The noted psychiatrist and scion of a great Chassidic dynasty, Rabbi Abraham Twersky, understood the message of the text in terms of the dynamics of human character development.  Despite Rebecca’s personal antipathy to pagan practices, and not withstanding the fact that she had left her pagan environment no fewer than sixty years earlier, she was not nearly as dismayed as her husband was by Esau’s choice of wives.  Rebecca had been fully exposed to pagan practices and to the moral corruption of idolaters in her youth.  Because those practices had been the norm, she had become desensitized to their negative impact on those for whom it was a normal way of being. Put simply, the message of our text is that even the greatest of abominations lose their odium once we become accustomed to them.

Think back over your own experiences. I grew up in a society where foul language was taboo.  Before the publication Lady Chatterley’s Lover, sexually charged language did not appear in print, and was bleeped out on the broadcast media.  It could certainly not be heard on screen.  Children were chastised when they used vulgar language.  Sexual encounters in movies were implied, not enacted.  Nudity was taboo.  Words describing bodily functions were called bathroom language, and forbidden as expletives. 

When people were first exposed to “forbidden” words, the effect was jarring and they were horrified.  Such speech was not acceptable among decent, cultured and moral people.  But we are no longer shocked.  The taboos have disappeared.  Lovemaking is graphically depicted on screen and nudity has become the norm.  Parents are increasingly comfortable using what used to be called bathroom words when expressing anger and frustration.  The F word has entered the language and has even become synonymous with making mistakes. 

What would have shocked us only a few decades ago goes largely unnoticed nowadays.  Our constant exposure to things and practices previously abhorrent has desensitized us and anesthetized our sensibilities.  Scarcely anything shocks us anymore.  It is all old hat.  And our children, like Rebecca of old, have become acculturated to the lowest common denominators of the contemporary milieu.

The message of our text, however, goes beyond our attitude to language and sexuality.  Our generation has witnessed the erosion of a central Jewish norm.  When I was young, the reenactment of Esau’s experience, the choice of non-Jewish wives by Jewish men, was considered to be a tragedy, and was effectively never sanctioned- unless the women accepted Judaism.  But now the rate of marriage between Jews and gentiles is not significantly different from marriages between Jews.  The previously exceptional announcement of mixed marriages in the national press has become widespread.  Jewish spiritual leaders increasingly perform such marriages, even on the Sabbath, and bask in the glory of the attendant publicity they get.  I’m thinking, for example, of Chelsea Clinton’s widely publicized chuppah on a Shabbat afternoon.

There are many rationalizations for parents’ acceptance of this situation.
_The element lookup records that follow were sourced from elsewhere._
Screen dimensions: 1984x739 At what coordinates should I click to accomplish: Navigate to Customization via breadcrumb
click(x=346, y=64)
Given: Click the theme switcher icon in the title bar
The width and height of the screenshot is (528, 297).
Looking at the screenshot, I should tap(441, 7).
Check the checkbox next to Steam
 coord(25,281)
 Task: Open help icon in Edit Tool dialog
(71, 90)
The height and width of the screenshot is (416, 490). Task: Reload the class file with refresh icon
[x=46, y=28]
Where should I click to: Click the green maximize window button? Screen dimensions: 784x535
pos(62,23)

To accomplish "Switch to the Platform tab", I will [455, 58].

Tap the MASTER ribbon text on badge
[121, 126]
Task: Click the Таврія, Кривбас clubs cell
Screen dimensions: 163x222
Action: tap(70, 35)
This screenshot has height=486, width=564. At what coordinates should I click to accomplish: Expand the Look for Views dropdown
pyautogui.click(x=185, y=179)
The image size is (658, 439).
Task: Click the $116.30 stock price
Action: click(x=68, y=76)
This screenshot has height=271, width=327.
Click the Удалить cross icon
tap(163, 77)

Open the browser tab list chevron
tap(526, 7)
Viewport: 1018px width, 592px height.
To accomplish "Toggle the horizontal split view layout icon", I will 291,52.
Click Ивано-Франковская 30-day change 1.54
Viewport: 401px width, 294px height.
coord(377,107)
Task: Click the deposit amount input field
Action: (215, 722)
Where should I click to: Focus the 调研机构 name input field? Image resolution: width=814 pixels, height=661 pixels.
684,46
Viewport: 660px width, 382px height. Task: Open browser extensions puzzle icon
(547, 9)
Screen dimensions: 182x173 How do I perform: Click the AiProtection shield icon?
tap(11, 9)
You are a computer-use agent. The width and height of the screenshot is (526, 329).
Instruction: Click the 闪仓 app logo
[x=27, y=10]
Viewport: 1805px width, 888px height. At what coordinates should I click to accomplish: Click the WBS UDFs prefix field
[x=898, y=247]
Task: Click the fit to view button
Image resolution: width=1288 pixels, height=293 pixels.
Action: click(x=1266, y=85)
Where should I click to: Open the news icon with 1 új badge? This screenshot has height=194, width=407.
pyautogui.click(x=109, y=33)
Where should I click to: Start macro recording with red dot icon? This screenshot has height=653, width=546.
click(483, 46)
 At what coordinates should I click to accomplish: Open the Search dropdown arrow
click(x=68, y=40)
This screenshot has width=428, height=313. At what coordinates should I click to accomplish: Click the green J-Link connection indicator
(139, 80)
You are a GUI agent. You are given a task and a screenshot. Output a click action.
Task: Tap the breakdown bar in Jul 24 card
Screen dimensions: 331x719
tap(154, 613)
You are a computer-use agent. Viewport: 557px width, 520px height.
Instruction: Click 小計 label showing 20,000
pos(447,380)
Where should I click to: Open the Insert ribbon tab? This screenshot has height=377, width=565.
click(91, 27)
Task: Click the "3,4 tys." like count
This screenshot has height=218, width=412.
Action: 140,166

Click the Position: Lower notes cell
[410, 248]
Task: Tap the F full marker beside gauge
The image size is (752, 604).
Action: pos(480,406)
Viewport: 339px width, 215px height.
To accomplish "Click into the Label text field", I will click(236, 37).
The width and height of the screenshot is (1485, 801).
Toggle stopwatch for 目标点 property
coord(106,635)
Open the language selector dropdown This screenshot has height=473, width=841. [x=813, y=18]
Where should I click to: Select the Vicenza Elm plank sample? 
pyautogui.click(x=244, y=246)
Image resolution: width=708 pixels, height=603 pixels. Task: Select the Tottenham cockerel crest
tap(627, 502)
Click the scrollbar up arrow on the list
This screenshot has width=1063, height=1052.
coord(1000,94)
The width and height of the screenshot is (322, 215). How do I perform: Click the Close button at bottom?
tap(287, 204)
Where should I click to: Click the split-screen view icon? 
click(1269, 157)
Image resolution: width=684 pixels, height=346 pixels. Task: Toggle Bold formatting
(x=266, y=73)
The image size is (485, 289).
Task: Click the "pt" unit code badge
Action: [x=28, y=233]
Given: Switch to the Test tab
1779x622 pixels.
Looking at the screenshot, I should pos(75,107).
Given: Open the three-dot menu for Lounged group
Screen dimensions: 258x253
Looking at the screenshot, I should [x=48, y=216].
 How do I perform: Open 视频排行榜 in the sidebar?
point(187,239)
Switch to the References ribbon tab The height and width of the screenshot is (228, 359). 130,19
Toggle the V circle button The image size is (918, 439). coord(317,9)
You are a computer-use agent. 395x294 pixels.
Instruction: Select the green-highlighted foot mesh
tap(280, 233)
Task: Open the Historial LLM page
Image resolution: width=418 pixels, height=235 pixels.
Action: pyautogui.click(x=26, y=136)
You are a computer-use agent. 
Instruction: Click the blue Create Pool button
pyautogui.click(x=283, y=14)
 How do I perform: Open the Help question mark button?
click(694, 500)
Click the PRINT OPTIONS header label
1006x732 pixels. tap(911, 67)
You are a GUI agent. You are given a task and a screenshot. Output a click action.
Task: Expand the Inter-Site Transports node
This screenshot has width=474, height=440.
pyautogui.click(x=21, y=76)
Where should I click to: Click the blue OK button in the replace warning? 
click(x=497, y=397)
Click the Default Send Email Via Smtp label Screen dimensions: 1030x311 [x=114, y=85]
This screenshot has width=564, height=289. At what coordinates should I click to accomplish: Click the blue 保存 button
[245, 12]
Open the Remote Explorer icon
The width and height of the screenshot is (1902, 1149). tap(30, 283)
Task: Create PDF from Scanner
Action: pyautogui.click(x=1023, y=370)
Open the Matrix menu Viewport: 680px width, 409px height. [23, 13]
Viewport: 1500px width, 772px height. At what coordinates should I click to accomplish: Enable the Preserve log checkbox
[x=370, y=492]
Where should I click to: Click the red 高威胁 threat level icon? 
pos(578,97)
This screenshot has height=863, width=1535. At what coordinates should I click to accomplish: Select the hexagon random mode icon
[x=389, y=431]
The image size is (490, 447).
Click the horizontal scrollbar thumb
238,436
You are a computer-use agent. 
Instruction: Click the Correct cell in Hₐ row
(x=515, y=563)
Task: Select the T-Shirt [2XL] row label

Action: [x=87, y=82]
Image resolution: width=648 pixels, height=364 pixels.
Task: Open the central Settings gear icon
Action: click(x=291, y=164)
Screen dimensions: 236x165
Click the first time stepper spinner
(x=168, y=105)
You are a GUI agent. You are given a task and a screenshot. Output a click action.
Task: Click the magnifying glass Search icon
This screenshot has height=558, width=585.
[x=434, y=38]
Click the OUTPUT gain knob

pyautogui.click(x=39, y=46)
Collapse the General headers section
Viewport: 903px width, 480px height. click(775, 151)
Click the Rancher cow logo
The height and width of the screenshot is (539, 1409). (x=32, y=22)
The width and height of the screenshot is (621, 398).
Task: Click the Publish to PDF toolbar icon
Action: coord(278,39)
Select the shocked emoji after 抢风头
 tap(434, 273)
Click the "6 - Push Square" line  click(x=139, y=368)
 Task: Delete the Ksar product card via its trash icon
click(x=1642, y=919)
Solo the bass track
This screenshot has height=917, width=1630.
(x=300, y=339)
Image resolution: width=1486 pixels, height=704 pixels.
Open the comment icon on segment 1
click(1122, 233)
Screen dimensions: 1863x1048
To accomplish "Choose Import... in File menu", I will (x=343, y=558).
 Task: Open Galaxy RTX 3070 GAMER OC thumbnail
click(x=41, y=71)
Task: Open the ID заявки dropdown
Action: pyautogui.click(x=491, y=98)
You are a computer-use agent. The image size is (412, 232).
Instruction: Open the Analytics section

One is:  “She/he is a fine human being”.  Another is: “After all, we eat in the same restaurants as they, enjoy the same entertainment, have the same education and are more like them than unlike”.  The most prevalent is: “As long as they are happy, why should we risk alienating them with our disapproval”?  Few will acknowledge the bitter truth: “No matter how much we would deny it, our values are more American than they are Jewish.”

The message of our text is not comfortable. It is a wake-up call to parents of impressionable children, alerting them to the ease with which exposure to alien values becomes part of their children’s spiritual and cultural make up.  The Torah seeks to make us conscious of what is Jewishly unacceptable. It warns us to be mindful of   the words we use, and of the long-term, very negative, effects on our families of tolerance of what is inappropriate.